# [EXERCISE BRIEF]
Of the entries below, return only those lines from the line with "Switch to the Marking" to the line with "The width and height of the screenshot is (423, 750).", exactly, both included.

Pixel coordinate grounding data
--- START ---

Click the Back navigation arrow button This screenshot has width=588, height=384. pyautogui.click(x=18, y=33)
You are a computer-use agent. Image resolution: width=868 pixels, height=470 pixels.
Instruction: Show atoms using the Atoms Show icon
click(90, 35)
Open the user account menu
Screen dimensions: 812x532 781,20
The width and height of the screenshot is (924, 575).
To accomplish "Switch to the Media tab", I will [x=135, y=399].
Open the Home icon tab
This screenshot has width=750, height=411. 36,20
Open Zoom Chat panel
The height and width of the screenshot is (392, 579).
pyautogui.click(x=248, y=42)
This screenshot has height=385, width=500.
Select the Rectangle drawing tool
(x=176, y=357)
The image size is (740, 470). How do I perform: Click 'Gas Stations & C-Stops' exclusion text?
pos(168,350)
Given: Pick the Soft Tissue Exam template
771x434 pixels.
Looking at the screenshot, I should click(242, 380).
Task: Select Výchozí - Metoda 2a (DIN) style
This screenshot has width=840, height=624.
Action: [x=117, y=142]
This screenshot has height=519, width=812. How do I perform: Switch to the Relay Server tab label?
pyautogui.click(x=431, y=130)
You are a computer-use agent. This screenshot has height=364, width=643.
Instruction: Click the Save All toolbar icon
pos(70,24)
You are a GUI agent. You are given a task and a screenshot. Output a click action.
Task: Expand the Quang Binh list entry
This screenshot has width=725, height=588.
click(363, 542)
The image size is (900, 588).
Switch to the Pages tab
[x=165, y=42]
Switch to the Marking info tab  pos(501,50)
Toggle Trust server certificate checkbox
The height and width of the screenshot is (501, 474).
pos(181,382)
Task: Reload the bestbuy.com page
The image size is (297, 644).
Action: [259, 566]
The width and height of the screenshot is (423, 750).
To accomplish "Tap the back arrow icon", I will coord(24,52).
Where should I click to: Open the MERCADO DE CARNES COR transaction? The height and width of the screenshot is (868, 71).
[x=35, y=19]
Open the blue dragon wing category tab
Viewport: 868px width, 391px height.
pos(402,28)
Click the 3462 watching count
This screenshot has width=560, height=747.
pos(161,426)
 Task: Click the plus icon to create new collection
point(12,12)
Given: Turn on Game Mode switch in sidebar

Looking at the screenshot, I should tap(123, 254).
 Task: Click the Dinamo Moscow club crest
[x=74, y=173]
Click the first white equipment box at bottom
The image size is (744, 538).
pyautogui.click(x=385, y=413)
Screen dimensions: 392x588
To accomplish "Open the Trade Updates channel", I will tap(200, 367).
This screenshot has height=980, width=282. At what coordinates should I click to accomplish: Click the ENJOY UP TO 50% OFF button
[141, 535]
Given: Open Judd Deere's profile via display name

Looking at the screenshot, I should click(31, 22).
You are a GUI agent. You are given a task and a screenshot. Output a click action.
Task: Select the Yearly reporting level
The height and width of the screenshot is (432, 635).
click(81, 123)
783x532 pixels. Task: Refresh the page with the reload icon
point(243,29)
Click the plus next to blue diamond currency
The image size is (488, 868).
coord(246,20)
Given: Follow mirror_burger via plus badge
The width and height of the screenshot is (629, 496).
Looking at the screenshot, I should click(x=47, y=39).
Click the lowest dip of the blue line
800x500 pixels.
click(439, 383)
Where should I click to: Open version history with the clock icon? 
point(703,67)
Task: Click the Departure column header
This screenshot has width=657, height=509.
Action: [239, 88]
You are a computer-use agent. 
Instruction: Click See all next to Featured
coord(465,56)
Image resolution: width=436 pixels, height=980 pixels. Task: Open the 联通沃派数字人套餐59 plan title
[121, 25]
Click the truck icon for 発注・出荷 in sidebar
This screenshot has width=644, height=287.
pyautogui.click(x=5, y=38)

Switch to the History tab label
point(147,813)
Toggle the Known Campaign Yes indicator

--- END ---

# [YOUR RESPONSE]
Switch to the Marking info tab  pos(501,50)
Toggle Trust server certificate checkbox
The height and width of the screenshot is (501, 474).
pos(181,382)
Task: Reload the bestbuy.com page
The image size is (297, 644).
Action: [259, 566]
The width and height of the screenshot is (423, 750).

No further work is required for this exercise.